Surrounded by the likes of the 76-story Columbia Tower, the classical dome of this former church can seem lost in the cityscape. But the venue remains a lovely, calm setting for concerts and literary events throughout the week. Take note of the beautiful stained glass windows that adorn the walls here.
Elegance is the word that comes to your mind as you come across this art deco heritage in downtown Seattle. This 27-story tall historic structure was built in the 1920s by the Northern Life Insurance Company, which also housed its offices on the top floors. Tallest in the city at that time, the building glittered with a fantastic display of aura created by the colorful flashlights.
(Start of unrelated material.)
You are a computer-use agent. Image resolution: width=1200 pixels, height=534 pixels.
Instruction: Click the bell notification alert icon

Although, today it lies in the shadows of taller and modern skyscrapers, the structure stands out as being one of the first of the art deco structures in Seattle.
Saint James Cathedral is located in the First Hill area, overlooking downtown Seattle. With its elegant facade and double steeples, the cathedral epitomizes quiet grace. Opened only on selected holy days, the two new bronze ceremonial doors, by renowned German artist Ulrich Henn, tell the story of the great procession of the human family towards the heavenly city. The cathedral holds a full schedule of services. Mass is offered several times a day all week.
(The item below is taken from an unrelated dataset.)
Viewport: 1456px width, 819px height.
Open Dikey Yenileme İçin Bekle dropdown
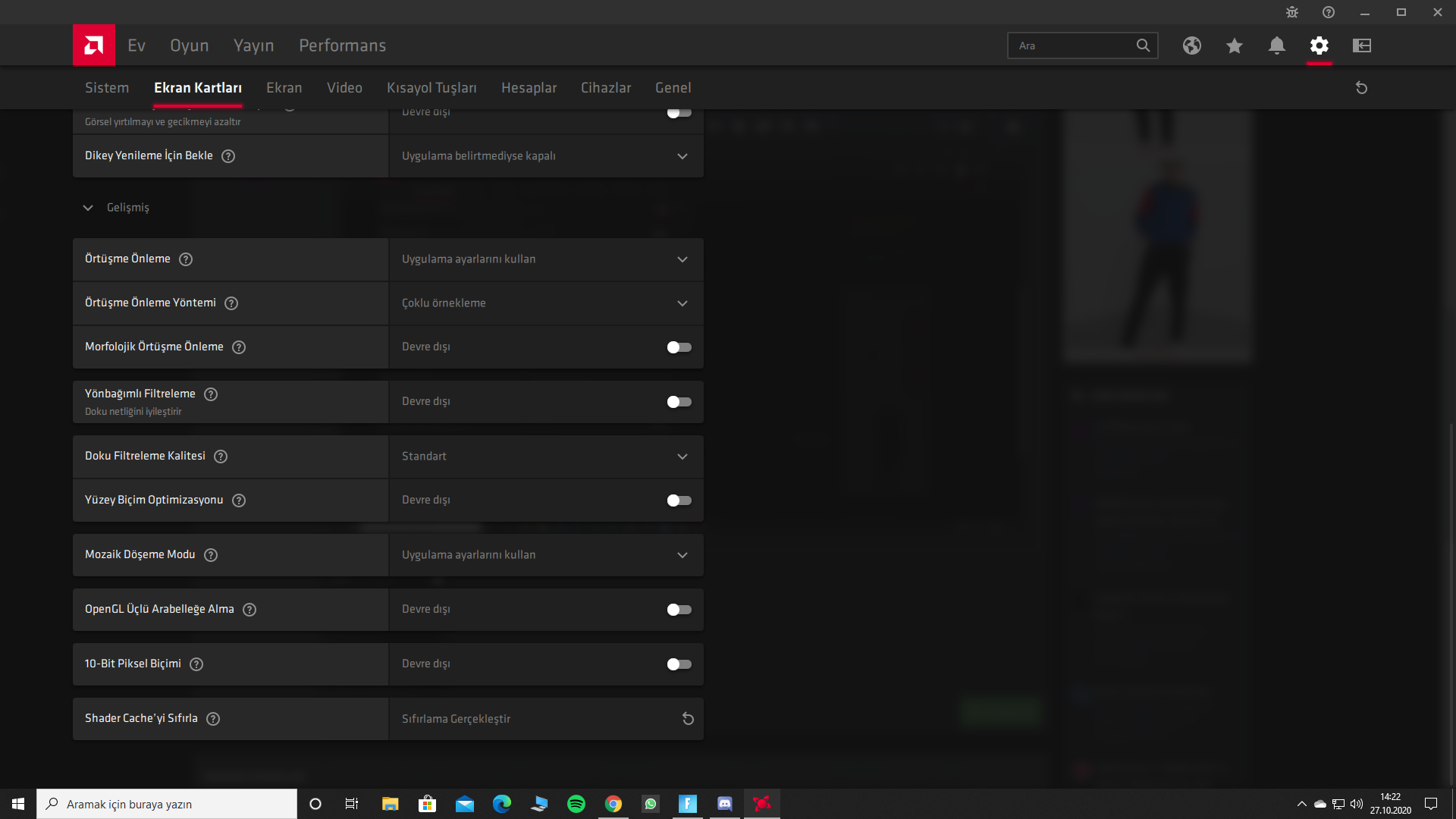click(546, 156)
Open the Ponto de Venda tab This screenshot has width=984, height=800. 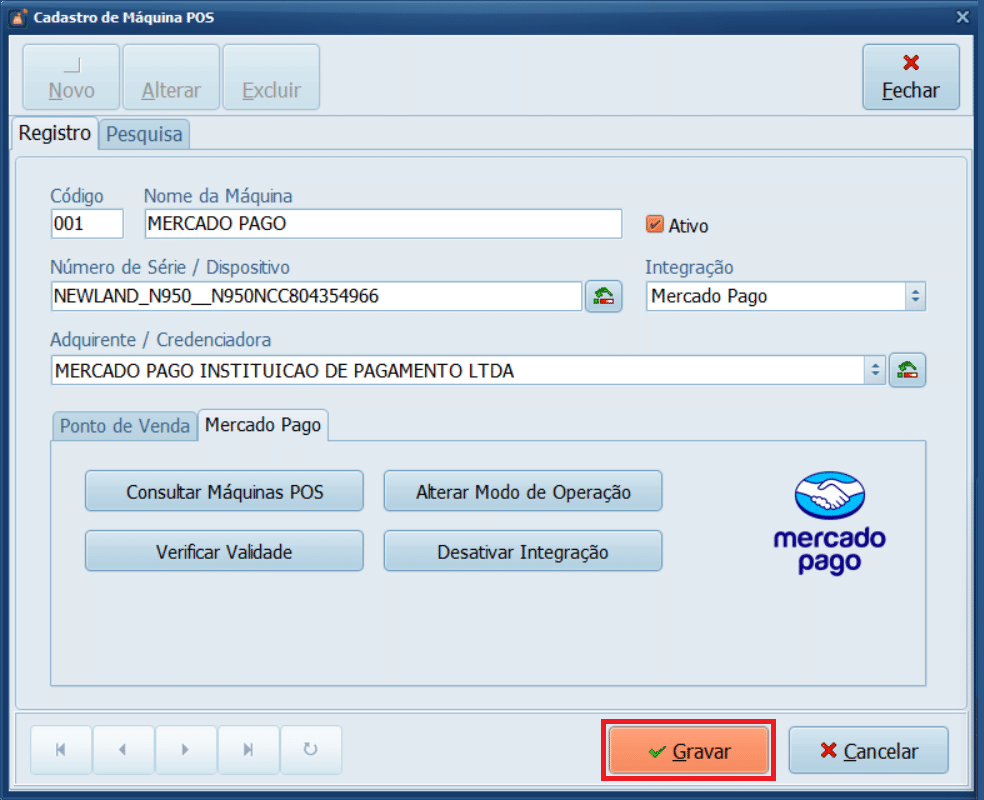tap(124, 426)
Established in the early 20th Century, Coliseum Theater was one of Seattle's first movie theaters. Designed by the renowned architect, Priteca, B. Marcus, the building is an impressive example of the architecture of the time with is beautiful facade and ornate interior. The building functioned as a movie theater well into the 1990s after which it was reconstructed. It now serves as an outlet for the clothing store chain, Banana Republic.
Spread over 34 acres of land, The Harvard-Belmont Landmark District is a district that displays various architectural styles including the Victorian, Neoclassical, Neo Georgian, and Colonial. Featuring lanes with tree shades, and wooden structure neighborhoods, it is a great place to visit.
The Seattle Center Monorail is the first full scale commercial monorail in the United States. Like the Space Needle, this train is a remnant of the 1962 World's Fair. Riding above ground, it takes passengers on a two-minute ride between two terminals: Westlake Center downtown and Seattle Center. Although short, the trip has nice views of Elliott Bay, downtown and the Capitol Hill area.
Founded in 1892, Fremont Baptist Church is housed in a historic red brick building built in 1924. Erected in 1950, the white sign on the church roof can be seen from the Fremont Bridge as you cross the canal into Fremont. Adult Sunday school is held on Sundays, followed by worship services. Sunday school for children is held during the Sunday service.
Come learn about the indigenous people – the Duwamish Tribe – that occupied Seattle thousands of years ago. Admission is free, so it is a great opportunity to educate yourself about those that came before. A small but beautiful museum, Duwamish Longhouse and Cultural Center has educational videos and interesting artifacts for visitors to examine. You may leave the experience with a heavy heart, but you will feel thankful for the experience.
Founded in 1861, the University of Washington is one of the oldest in the country and is consistently ranked among the top universities in the world. The public research university has been a pioneering educational institution in the country and attracts not only the best students, but also some of best faculty from around the world. The university's well-manicured grounds are essentially the biggest park in the city. On a clear day, you can soak up views of Mount Rainier from Drumheller Fountain. Central Plaza or Red Square is the heart of the campus, where students flow in and out of Suzzallo Library and ordinary citizens head for the concerts and lectures at Meany and Kane Hall. The entire campus has a cohesive brick look, thanks to the university's insistence on making additions blend in.
Located one block from Alki Beach, this little museum houses a rotating series of exhibits that focuses on West Seattle, which has been called 'the birthplace of Seattle'. Incorporating fascinating artifacts and charming audio and video presentations, the exhibits strive to combine information on settlers and the native Duwamish and Suquamish tribes. The museum's ongoing oral history project provides a continuing flow of new stories. Events are held monthly for kids and special-interest groups. A small gift shop keeps the same hours as the museum.
It's hard to miss the colorful Hat 'n' Boots structure while riding on the Carleton Avenue in Georgetown. Although it is now relocated in Oxbow Park, this eye-catching attraction was once part of a western-themed Texan gas station, built in the 1950s. While the hat served as a shelter for the gas station, the boots were used as washrooms for the cowgirls and the cowboys. Today, you can visit these quirky historic landmarks, which were restored to its original style in 2010.